## Data in this exercise
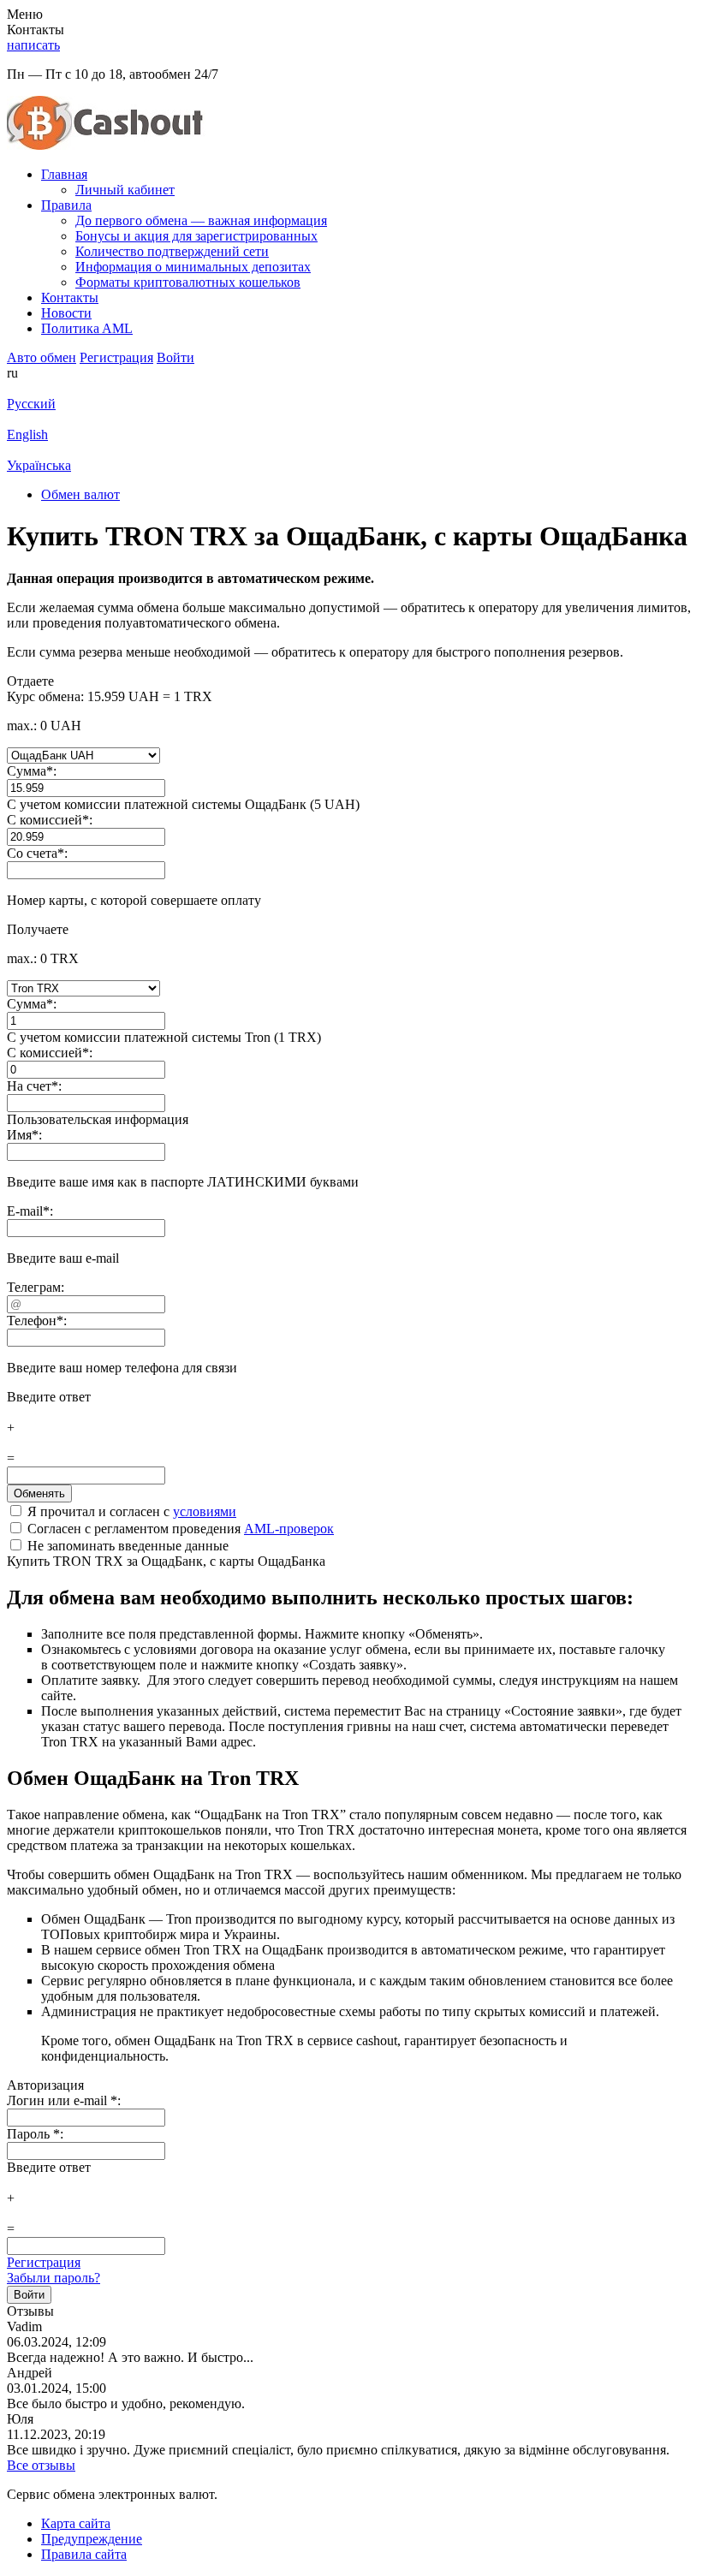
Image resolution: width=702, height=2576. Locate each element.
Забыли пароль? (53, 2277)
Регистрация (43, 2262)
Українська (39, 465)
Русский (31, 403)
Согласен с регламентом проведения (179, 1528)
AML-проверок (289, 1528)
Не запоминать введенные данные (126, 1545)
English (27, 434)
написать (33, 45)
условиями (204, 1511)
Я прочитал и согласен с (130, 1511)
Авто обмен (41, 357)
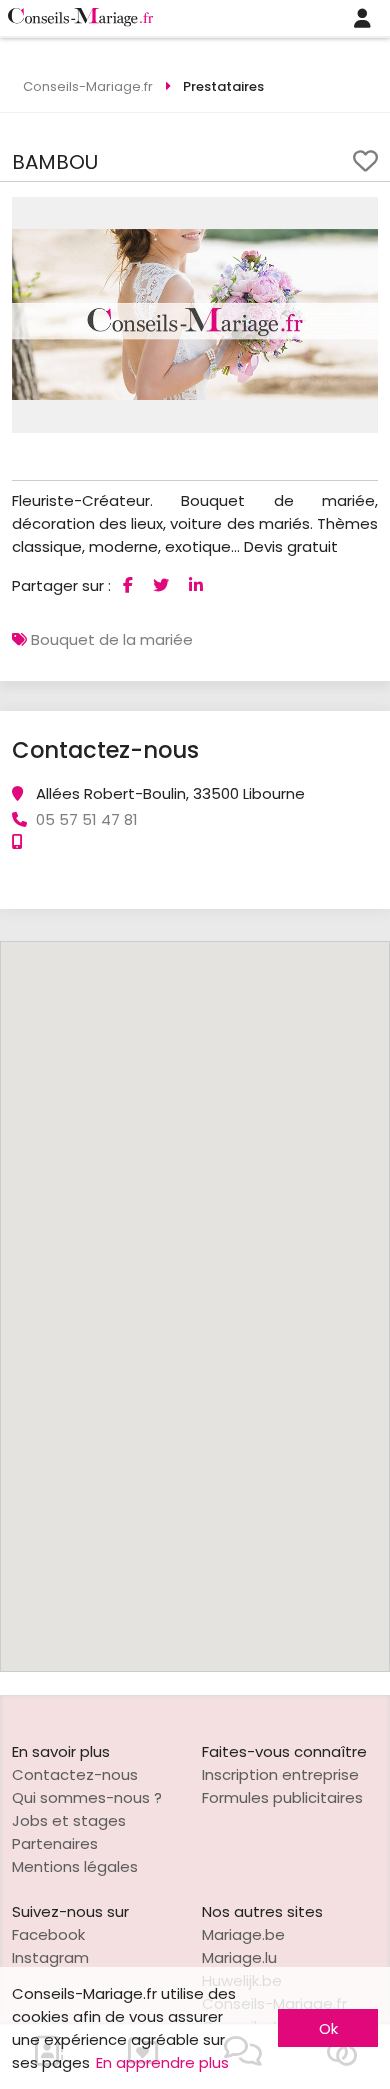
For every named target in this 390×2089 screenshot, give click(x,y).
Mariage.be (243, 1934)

## Work task
An exact retyping of each record, with no pictures, is the answer required.

## Solution to the problem
Image resolution: width=702, height=2576. Locate each element.
Забыли пароль? (53, 2277)
Регистрация (43, 2262)
Українська (39, 465)
Русский (31, 403)
Согласен с регламентом проведения (179, 1528)
AML-проверок (289, 1528)
Не запоминать введенные данные (126, 1545)
English (27, 434)
написать (33, 45)
условиями (204, 1511)
Я прочитал и согласен с (130, 1511)
Авто обмен (41, 357)
For every named target in this 390×2089 screenshot, give click(x,y).
Mariage.be (243, 1934)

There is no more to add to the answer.